WHAT IS NEEDED: Each line from the one holding "How do I perform: Open" to the last line below must be restated word for word, and no picture may be included.
•••
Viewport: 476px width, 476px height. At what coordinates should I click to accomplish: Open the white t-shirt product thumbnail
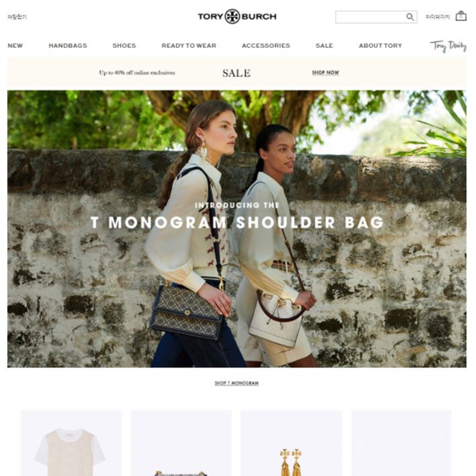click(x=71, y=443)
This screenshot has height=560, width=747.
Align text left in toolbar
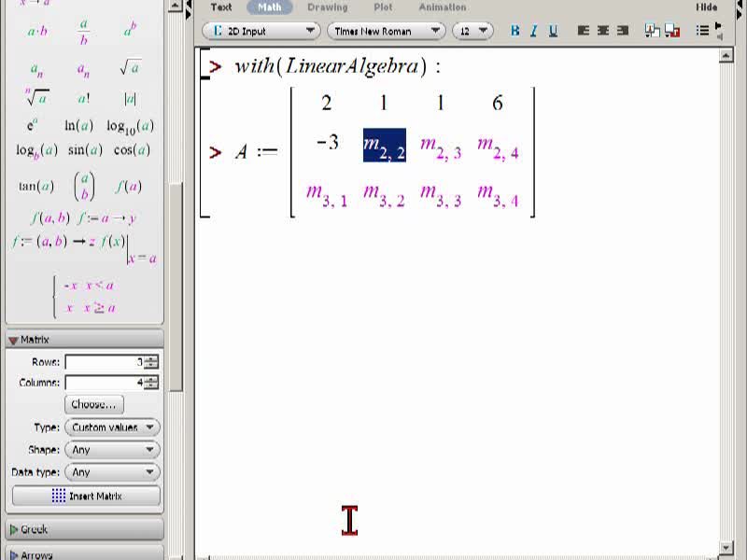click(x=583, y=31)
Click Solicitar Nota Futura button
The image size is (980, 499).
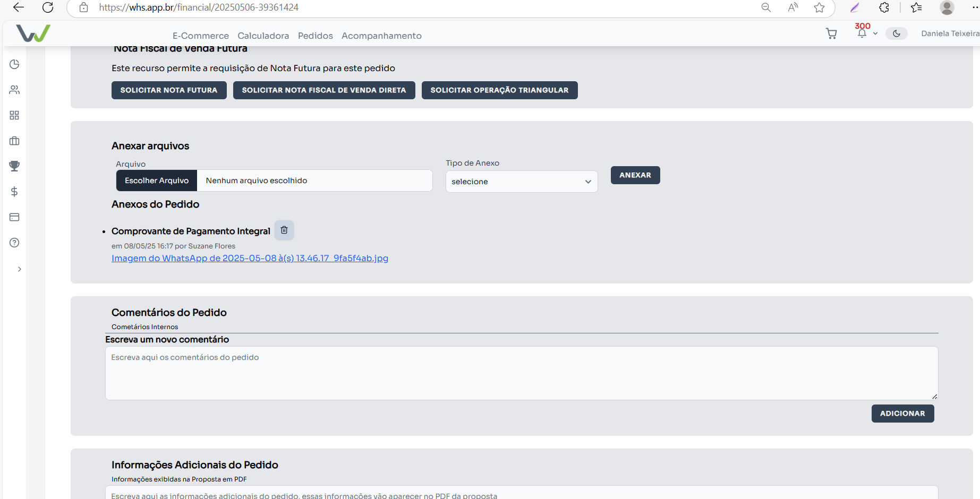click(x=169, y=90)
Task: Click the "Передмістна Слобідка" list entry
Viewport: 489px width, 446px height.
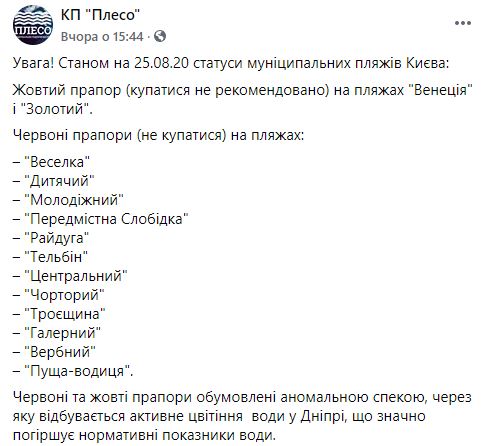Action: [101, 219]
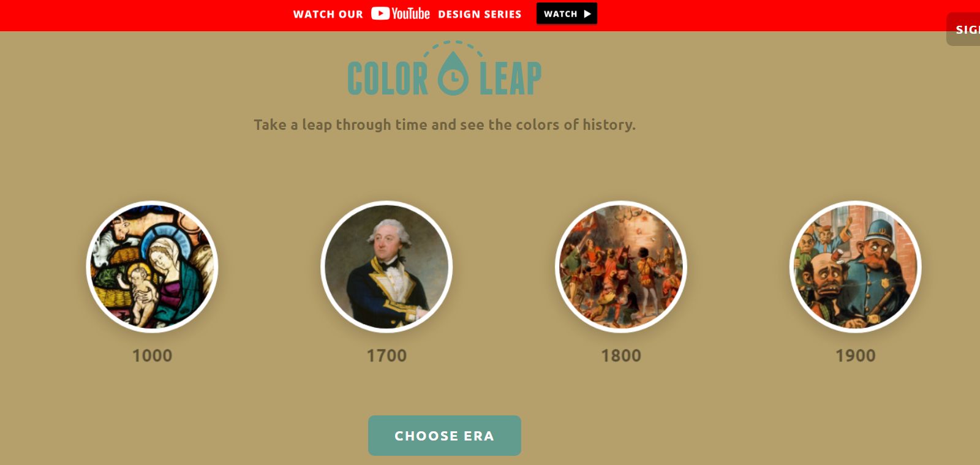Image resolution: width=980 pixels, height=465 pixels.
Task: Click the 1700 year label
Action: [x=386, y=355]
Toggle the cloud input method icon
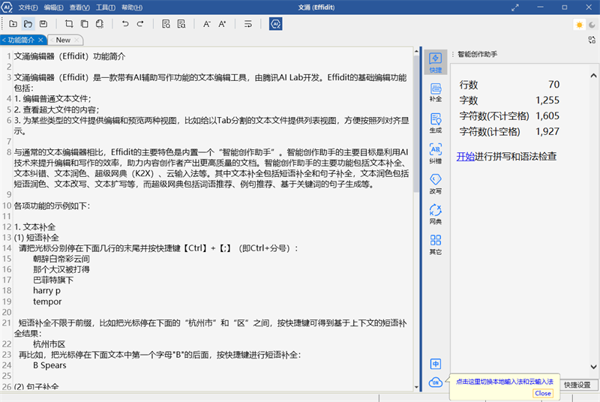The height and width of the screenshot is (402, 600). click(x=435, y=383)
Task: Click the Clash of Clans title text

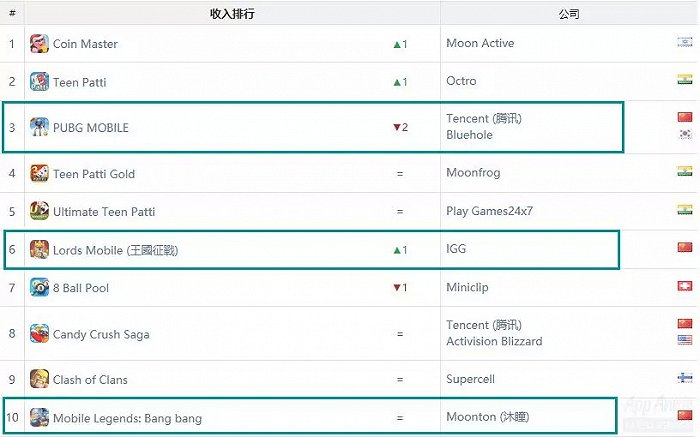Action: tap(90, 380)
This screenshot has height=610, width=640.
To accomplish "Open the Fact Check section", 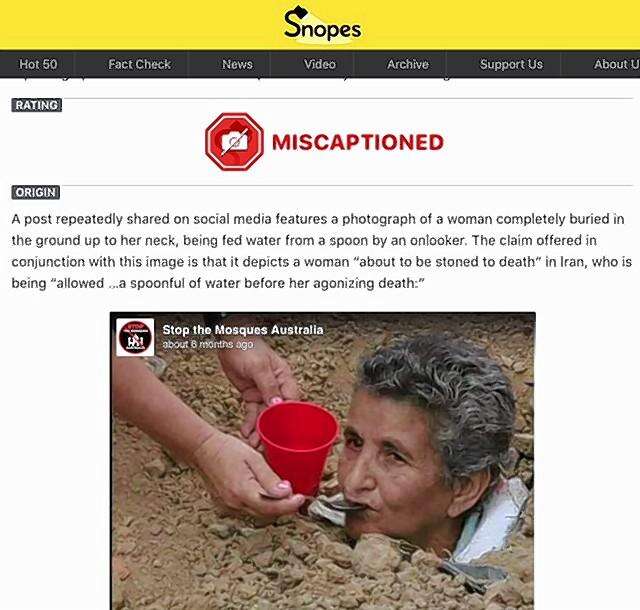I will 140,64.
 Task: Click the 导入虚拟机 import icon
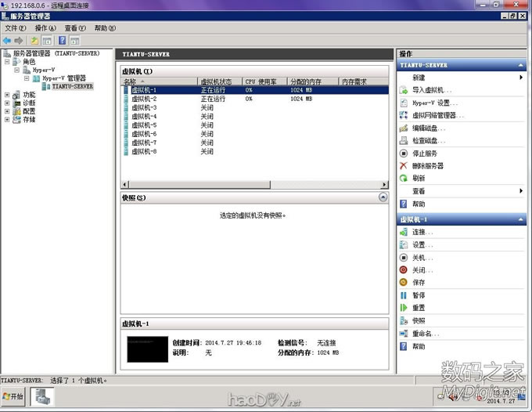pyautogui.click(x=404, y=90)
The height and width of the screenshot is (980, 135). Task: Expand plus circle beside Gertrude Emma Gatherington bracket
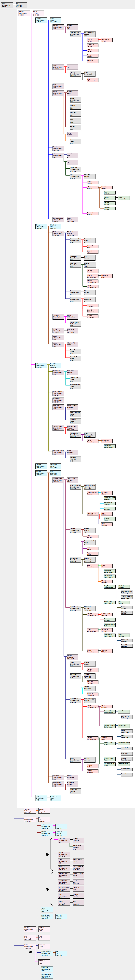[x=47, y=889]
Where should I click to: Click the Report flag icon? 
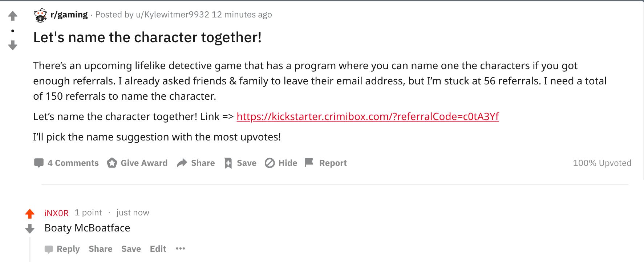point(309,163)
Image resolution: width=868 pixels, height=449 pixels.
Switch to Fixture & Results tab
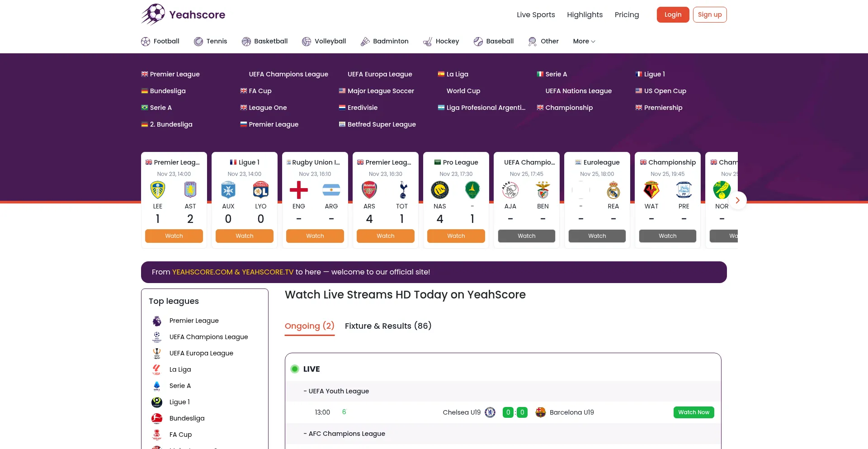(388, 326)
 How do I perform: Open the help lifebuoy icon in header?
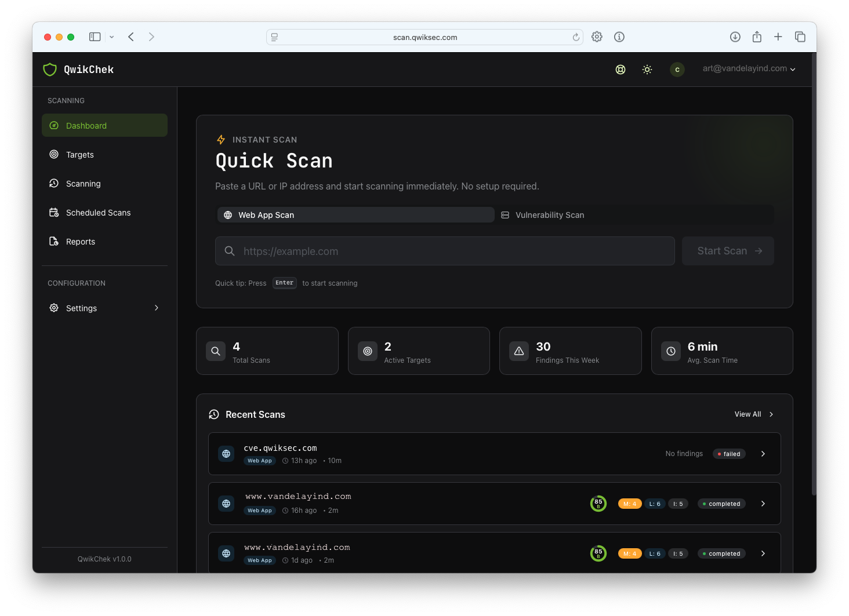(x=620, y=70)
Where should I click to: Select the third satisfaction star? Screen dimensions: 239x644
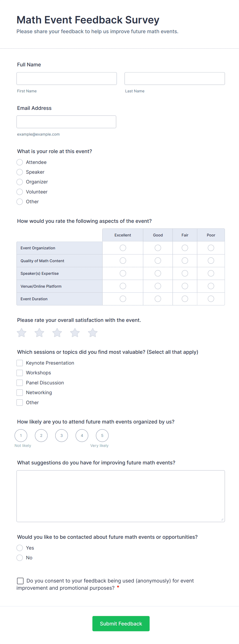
•••
RESULT FOR THIS TASK:
 How do I perform: Open the help lifebuoy icon in header?
(x=620, y=70)
Where should I click to: Select the third satisfaction star? Screen dimensions: 239x644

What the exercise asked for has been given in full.